* **PROVIDED RECORDS**:
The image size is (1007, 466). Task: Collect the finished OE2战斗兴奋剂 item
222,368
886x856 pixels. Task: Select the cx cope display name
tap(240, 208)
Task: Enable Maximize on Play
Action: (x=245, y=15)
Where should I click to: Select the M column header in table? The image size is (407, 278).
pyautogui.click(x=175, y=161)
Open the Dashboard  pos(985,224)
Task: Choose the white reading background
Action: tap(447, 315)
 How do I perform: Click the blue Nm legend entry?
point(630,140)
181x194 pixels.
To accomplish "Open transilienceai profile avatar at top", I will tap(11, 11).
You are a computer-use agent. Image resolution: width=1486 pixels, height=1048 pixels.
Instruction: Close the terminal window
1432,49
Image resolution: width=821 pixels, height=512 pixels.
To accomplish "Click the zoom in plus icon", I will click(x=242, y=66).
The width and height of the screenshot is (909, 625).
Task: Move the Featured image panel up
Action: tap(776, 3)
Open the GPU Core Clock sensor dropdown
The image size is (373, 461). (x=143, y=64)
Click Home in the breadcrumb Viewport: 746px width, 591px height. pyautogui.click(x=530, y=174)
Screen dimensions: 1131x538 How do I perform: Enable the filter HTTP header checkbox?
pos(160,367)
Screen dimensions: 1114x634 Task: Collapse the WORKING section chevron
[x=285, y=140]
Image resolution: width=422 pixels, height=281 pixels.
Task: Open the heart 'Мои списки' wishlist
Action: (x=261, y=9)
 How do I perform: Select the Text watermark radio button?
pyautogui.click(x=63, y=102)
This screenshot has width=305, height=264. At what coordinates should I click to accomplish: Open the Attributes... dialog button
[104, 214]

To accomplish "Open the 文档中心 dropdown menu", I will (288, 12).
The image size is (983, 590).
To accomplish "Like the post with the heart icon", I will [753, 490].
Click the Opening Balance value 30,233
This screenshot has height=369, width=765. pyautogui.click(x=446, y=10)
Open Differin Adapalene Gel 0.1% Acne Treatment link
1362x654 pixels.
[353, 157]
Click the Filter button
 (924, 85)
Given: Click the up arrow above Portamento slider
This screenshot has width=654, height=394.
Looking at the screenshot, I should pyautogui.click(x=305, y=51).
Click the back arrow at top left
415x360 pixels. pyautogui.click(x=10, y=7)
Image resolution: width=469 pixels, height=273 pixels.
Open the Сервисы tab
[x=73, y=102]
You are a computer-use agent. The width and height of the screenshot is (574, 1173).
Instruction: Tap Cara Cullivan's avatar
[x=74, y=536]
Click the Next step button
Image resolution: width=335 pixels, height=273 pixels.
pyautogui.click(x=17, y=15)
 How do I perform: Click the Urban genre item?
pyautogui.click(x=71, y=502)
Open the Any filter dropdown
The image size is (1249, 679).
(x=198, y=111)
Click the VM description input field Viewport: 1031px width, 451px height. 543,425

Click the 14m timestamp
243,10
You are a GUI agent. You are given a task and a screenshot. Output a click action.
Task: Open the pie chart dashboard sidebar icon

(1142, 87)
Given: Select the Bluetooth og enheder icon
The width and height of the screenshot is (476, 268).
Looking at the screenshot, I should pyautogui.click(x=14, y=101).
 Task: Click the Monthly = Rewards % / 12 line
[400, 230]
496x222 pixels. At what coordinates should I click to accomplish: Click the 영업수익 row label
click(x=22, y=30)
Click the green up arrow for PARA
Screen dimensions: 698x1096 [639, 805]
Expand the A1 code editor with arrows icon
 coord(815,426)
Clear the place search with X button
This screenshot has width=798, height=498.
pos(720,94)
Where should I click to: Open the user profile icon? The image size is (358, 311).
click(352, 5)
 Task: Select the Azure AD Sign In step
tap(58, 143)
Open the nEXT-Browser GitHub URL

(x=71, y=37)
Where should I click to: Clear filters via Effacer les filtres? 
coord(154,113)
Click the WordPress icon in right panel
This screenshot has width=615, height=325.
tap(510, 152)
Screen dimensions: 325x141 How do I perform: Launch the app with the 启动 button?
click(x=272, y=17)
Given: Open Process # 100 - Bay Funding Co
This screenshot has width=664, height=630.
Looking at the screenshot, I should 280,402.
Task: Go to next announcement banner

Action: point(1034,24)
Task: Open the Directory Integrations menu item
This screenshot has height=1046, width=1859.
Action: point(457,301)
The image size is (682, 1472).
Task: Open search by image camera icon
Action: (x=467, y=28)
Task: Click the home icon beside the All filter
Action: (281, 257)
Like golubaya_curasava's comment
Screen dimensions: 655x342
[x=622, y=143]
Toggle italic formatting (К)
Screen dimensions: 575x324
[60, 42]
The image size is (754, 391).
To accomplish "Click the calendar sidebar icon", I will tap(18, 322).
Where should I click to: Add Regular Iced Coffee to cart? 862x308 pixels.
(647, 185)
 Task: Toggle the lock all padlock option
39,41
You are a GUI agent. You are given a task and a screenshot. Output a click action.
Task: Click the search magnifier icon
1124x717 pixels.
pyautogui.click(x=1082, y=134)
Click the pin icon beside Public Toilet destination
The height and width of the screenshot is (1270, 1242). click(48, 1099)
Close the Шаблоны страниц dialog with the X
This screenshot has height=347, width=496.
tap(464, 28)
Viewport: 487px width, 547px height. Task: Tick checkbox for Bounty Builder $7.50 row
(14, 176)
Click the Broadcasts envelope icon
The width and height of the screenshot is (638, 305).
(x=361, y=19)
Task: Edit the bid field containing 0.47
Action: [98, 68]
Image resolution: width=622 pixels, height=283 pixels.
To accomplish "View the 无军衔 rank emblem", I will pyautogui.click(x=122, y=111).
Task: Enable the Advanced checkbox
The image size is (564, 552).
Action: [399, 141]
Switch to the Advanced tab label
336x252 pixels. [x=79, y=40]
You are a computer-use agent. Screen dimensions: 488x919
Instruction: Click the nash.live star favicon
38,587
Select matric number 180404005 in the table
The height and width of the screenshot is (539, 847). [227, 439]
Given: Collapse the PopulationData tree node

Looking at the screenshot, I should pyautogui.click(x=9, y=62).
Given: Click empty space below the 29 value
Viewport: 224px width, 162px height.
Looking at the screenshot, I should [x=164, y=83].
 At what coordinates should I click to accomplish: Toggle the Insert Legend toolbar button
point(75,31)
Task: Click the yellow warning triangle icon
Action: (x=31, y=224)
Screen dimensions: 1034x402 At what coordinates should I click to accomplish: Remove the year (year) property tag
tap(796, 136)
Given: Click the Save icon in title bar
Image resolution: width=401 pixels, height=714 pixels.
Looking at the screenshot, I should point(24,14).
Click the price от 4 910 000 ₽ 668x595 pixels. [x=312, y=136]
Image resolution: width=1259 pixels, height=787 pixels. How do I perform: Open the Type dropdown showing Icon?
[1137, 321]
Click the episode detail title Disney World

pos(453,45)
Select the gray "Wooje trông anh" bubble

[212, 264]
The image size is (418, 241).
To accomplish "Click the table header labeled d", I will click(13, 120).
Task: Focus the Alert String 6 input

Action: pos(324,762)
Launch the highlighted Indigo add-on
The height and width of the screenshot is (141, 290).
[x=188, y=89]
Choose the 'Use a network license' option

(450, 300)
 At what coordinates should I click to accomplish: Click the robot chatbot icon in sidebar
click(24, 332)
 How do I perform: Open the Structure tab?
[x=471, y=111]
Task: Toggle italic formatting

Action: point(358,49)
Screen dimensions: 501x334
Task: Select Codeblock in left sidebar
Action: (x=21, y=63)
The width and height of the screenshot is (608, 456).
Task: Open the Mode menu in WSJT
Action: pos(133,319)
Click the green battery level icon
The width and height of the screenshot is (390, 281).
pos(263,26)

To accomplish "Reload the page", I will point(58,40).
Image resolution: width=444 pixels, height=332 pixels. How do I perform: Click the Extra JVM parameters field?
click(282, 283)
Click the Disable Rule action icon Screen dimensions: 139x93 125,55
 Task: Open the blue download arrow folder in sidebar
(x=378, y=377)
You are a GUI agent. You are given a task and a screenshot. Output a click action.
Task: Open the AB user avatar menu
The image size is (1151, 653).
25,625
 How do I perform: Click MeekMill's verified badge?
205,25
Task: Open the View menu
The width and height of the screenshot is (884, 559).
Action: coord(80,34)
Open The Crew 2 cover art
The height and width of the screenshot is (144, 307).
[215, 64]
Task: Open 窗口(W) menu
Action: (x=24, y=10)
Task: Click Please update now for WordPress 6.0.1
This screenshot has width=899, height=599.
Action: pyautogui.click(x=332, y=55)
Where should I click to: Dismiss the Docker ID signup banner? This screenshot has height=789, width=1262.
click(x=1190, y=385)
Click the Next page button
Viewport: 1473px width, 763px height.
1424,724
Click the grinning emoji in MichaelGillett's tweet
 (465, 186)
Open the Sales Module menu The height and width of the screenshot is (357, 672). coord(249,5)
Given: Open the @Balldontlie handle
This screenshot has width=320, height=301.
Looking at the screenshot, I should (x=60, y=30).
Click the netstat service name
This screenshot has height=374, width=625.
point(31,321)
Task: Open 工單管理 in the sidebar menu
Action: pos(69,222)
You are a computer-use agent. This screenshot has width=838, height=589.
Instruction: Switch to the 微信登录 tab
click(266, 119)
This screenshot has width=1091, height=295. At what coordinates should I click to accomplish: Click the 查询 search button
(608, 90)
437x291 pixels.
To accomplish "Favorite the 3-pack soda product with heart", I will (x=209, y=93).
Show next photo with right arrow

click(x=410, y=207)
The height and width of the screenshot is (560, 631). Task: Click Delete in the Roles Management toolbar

* **WHAT NEEDS TO BE DONE**: Which lines in the data above contain "WordPress"? Show each one.

* **TASK ANSWER**:
Click the WordPress icon in right panel
Task: Click Please update now for WordPress 6.0.1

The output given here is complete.